**CHALLENGE**. Could you copy out word for word the lines below, starting with the line that contains "The height and width of the screenshot is (786, 354)." and going on through the line that contains "tap(414, 132)", with both of those lines included?

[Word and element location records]
***

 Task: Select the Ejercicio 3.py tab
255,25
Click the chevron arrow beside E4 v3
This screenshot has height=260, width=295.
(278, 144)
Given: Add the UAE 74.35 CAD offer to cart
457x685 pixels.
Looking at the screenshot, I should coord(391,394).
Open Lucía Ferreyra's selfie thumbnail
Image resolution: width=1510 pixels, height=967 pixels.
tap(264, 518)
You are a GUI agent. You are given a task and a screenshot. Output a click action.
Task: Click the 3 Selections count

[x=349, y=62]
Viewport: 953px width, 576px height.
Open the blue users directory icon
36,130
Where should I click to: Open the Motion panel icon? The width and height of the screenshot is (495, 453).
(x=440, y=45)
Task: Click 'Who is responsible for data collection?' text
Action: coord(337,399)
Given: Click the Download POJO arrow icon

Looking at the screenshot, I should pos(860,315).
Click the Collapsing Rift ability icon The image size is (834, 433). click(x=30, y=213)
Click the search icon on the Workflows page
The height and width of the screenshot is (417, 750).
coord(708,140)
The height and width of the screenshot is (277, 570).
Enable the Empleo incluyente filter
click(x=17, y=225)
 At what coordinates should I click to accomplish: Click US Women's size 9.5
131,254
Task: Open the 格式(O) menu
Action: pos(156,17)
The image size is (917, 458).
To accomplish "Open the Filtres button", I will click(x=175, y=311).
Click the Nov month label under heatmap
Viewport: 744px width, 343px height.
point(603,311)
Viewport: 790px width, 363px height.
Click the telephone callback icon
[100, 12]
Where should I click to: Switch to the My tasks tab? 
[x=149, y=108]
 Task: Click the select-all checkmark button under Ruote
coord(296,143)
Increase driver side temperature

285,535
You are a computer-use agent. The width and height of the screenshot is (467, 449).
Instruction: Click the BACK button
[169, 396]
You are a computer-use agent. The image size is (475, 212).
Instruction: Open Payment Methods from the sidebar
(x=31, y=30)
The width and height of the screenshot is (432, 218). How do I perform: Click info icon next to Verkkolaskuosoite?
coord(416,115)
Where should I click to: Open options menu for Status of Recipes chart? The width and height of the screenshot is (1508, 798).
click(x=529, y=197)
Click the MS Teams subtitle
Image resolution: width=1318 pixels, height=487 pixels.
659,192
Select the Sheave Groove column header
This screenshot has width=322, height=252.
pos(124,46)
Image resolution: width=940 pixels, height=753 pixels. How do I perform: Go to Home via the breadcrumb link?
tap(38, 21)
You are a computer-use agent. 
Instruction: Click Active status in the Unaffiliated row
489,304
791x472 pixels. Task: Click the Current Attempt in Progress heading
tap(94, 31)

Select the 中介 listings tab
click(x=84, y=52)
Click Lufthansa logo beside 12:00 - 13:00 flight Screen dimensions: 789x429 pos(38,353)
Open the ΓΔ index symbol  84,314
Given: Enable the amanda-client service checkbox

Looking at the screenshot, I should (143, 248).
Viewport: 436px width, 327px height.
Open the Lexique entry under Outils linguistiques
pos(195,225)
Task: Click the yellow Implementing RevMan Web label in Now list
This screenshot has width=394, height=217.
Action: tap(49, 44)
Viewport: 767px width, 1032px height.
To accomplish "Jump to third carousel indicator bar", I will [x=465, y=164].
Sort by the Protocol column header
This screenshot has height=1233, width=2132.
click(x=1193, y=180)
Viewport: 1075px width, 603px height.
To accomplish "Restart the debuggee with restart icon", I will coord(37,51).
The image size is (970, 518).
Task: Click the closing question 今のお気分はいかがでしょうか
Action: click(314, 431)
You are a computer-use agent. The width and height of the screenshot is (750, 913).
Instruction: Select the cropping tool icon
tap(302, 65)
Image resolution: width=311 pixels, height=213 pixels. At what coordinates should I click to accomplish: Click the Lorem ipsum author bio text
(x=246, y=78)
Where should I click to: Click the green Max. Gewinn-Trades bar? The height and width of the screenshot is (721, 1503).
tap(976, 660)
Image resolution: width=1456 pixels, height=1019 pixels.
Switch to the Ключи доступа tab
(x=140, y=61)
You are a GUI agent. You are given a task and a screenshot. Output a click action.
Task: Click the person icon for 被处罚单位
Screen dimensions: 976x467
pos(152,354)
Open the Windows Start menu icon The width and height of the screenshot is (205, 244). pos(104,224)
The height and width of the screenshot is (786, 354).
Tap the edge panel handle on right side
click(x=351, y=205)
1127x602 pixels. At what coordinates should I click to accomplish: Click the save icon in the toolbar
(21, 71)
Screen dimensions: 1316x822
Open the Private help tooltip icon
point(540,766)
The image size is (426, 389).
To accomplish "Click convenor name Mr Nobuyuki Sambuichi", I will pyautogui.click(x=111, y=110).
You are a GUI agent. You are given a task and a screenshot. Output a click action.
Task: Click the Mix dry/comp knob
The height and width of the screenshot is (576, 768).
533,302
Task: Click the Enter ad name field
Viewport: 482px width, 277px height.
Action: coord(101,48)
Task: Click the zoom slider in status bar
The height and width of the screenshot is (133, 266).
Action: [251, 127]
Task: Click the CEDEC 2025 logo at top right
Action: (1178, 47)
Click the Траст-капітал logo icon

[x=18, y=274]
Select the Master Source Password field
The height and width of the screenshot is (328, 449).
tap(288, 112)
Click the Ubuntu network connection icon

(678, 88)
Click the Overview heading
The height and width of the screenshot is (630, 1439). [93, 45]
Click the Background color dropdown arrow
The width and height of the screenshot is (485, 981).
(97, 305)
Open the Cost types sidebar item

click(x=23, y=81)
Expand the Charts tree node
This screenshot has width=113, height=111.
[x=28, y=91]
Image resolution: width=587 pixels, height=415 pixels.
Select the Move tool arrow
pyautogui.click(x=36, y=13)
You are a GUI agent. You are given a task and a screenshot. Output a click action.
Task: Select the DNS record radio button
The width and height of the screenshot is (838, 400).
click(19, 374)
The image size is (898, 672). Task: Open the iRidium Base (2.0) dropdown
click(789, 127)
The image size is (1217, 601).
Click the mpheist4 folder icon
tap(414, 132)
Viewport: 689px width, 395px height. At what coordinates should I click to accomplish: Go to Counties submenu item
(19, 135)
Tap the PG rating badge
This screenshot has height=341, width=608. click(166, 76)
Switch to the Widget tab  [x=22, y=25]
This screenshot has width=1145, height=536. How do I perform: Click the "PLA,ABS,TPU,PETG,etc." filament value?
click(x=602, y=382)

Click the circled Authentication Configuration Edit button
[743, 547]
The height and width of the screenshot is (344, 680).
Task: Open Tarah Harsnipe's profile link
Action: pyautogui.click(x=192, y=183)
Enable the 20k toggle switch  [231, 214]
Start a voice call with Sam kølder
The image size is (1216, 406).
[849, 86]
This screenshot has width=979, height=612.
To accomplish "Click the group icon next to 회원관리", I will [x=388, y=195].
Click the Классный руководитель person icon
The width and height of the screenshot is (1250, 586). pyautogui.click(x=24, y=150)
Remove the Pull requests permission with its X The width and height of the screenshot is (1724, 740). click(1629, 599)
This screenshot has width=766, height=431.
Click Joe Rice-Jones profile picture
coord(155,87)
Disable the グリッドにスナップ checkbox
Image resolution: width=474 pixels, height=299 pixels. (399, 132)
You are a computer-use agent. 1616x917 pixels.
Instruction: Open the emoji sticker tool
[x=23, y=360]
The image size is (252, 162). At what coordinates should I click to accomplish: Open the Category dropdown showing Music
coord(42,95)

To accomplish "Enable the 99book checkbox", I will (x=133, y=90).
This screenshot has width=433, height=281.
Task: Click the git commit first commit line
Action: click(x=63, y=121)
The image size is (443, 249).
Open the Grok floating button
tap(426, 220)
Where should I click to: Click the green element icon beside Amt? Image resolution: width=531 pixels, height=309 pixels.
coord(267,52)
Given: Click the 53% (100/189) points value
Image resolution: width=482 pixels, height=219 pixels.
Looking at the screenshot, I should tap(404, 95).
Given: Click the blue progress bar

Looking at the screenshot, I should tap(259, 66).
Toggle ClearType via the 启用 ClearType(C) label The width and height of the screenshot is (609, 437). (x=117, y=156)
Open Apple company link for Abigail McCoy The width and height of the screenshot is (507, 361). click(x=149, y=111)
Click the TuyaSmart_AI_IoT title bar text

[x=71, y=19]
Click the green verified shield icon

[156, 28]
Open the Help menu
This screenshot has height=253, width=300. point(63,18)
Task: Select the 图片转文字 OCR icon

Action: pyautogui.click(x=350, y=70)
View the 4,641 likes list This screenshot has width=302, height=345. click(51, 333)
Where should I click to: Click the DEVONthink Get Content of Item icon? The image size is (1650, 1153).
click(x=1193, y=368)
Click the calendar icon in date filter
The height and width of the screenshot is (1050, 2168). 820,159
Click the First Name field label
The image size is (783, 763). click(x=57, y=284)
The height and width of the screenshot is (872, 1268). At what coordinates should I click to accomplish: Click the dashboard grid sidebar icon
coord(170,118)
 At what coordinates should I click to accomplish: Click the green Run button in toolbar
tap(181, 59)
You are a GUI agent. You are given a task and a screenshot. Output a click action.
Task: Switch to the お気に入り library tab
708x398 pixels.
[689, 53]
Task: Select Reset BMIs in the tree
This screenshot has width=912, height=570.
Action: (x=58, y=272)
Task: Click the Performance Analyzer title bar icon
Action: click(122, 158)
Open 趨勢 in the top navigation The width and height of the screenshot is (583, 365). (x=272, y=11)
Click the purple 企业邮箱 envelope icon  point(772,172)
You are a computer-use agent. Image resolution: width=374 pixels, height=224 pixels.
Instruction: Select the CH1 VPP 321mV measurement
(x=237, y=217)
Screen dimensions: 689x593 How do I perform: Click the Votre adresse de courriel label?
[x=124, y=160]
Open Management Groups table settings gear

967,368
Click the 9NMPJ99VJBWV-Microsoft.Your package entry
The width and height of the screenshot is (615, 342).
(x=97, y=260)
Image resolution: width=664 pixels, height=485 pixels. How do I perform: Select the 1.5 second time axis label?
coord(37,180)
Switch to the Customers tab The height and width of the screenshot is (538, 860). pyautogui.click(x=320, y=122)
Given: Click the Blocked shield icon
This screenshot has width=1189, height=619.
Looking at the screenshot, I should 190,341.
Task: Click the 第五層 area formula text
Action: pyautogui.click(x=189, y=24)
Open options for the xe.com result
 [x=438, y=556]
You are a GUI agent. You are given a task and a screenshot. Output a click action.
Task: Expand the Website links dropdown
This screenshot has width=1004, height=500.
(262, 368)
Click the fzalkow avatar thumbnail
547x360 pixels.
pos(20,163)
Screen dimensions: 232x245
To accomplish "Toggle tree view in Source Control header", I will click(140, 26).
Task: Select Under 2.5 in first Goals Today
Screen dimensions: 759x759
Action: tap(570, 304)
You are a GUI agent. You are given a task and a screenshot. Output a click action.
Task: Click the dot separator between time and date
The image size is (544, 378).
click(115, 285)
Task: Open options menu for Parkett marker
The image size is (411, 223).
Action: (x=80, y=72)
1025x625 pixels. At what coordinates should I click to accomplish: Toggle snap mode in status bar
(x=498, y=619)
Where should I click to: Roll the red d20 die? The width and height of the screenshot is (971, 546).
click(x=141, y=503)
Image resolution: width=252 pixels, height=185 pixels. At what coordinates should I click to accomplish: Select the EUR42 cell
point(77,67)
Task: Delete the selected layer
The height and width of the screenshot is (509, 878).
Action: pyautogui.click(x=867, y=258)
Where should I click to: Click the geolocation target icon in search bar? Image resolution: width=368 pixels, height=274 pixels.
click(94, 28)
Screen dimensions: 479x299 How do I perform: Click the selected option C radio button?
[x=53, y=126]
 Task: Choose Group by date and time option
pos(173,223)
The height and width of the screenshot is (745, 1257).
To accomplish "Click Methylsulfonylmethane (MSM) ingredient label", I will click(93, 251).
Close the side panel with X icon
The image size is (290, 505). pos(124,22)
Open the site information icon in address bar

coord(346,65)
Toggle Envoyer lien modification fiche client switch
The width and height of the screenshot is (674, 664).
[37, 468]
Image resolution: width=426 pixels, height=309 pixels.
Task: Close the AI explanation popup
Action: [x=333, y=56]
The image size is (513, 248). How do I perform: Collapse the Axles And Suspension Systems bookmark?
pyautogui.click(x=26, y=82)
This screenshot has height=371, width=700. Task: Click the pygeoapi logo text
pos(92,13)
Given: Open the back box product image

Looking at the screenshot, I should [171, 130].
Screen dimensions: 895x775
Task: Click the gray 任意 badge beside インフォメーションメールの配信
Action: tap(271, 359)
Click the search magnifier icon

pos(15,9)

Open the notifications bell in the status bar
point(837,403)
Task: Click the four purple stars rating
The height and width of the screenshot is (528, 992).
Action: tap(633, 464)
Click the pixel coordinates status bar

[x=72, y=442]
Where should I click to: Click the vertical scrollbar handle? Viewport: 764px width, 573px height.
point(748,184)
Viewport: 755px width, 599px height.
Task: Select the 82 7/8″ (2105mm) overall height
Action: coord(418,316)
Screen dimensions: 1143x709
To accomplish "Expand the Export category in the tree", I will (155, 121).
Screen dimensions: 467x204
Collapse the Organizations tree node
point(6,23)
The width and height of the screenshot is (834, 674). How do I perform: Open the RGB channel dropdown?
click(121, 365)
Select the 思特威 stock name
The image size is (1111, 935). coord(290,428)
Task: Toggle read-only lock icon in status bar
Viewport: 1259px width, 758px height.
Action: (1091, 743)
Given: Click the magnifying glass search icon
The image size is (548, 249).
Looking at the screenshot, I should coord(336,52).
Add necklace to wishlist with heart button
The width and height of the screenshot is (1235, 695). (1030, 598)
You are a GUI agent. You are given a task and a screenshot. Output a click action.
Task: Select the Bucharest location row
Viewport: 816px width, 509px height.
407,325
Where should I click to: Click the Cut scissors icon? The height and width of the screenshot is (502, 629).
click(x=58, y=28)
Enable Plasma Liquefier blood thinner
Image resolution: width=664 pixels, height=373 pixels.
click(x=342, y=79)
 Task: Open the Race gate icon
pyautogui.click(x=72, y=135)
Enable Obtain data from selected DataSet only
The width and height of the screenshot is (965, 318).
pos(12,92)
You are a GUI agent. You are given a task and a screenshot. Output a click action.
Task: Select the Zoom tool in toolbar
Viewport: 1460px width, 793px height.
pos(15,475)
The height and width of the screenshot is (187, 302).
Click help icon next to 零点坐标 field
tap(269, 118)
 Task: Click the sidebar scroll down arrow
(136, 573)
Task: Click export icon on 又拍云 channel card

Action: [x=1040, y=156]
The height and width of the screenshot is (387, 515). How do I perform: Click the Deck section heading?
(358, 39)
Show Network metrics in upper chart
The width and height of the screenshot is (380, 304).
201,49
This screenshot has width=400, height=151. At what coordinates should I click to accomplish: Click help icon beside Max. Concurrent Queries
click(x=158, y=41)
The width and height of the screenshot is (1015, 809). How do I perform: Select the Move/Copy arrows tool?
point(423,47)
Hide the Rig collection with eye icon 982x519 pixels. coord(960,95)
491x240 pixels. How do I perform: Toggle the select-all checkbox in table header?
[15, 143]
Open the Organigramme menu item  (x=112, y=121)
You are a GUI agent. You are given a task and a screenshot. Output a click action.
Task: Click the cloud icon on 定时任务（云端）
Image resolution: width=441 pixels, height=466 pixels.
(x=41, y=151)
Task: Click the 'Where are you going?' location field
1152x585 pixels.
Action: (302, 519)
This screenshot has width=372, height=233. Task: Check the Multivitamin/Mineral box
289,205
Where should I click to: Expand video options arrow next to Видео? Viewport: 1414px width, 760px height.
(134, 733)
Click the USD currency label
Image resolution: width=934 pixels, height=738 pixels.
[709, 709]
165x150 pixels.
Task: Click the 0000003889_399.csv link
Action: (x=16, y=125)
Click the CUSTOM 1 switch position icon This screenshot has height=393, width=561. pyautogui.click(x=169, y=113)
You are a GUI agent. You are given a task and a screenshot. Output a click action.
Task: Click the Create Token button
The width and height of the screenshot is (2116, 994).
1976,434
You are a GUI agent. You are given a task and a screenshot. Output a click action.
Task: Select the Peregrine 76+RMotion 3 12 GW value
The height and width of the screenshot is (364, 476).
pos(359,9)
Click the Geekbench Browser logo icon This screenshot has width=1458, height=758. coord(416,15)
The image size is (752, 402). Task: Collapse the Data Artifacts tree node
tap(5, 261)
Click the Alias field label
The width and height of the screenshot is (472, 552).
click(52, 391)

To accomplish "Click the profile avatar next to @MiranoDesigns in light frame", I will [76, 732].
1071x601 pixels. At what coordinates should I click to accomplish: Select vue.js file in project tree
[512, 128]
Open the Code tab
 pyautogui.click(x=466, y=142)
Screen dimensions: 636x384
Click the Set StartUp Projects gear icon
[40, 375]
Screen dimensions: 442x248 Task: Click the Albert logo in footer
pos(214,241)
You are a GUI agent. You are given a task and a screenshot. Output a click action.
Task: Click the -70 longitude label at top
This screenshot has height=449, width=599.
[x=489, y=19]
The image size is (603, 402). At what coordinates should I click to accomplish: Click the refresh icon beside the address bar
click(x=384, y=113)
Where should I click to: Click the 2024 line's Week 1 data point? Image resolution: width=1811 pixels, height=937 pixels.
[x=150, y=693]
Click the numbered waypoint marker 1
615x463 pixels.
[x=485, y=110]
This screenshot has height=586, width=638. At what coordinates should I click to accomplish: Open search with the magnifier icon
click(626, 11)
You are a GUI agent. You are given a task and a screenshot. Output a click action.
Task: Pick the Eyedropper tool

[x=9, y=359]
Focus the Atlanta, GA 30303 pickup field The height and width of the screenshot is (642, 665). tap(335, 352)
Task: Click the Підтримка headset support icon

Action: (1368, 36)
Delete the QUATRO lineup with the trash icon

***

**TASK RESPONSE**.
The height and width of the screenshot is (786, 354).
Tap the edge panel handle on right side
click(x=351, y=205)
1127x602 pixels. At what coordinates should I click to accomplish: Click the save icon in the toolbar
(21, 71)
Screen dimensions: 1316x822
Open the Private help tooltip icon
point(540,766)
The image size is (426, 389).
To accomplish "Click convenor name Mr Nobuyuki Sambuichi", I will pyautogui.click(x=111, y=110).
You are a GUI agent. You are given a task and a screenshot. Output a click action.
Task: Click the Mix dry/comp knob
The height and width of the screenshot is (576, 768).
533,302
Task: Click the Enter ad name field
Viewport: 482px width, 277px height.
Action: coord(101,48)
Task: Click the zoom slider in status bar
The height and width of the screenshot is (133, 266).
Action: [251, 127]
Task: Click the CEDEC 2025 logo at top right
Action: (1178, 47)
Click the Траст-капітал logo icon

[x=18, y=274]
Select the Master Source Password field
The height and width of the screenshot is (328, 449).
tap(288, 112)
Click the Ubuntu network connection icon

(678, 88)
Click the Overview heading
The height and width of the screenshot is (630, 1439). [93, 45]
Click the Background color dropdown arrow
The width and height of the screenshot is (485, 981).
(97, 305)
Open the Cost types sidebar item

click(x=23, y=81)
Expand the Charts tree node
This screenshot has width=113, height=111.
[x=28, y=91]
Image resolution: width=587 pixels, height=415 pixels.
Select the Move tool arrow
pyautogui.click(x=36, y=13)
You are a GUI agent. You are given a task and a screenshot. Output a click action.
Task: Select the DNS record radio button
The width and height of the screenshot is (838, 400).
click(19, 374)
The image size is (898, 672). Task: Open the iRidium Base (2.0) dropdown
click(789, 127)
The image size is (1217, 601).
Click the mpheist4 folder icon
tap(414, 132)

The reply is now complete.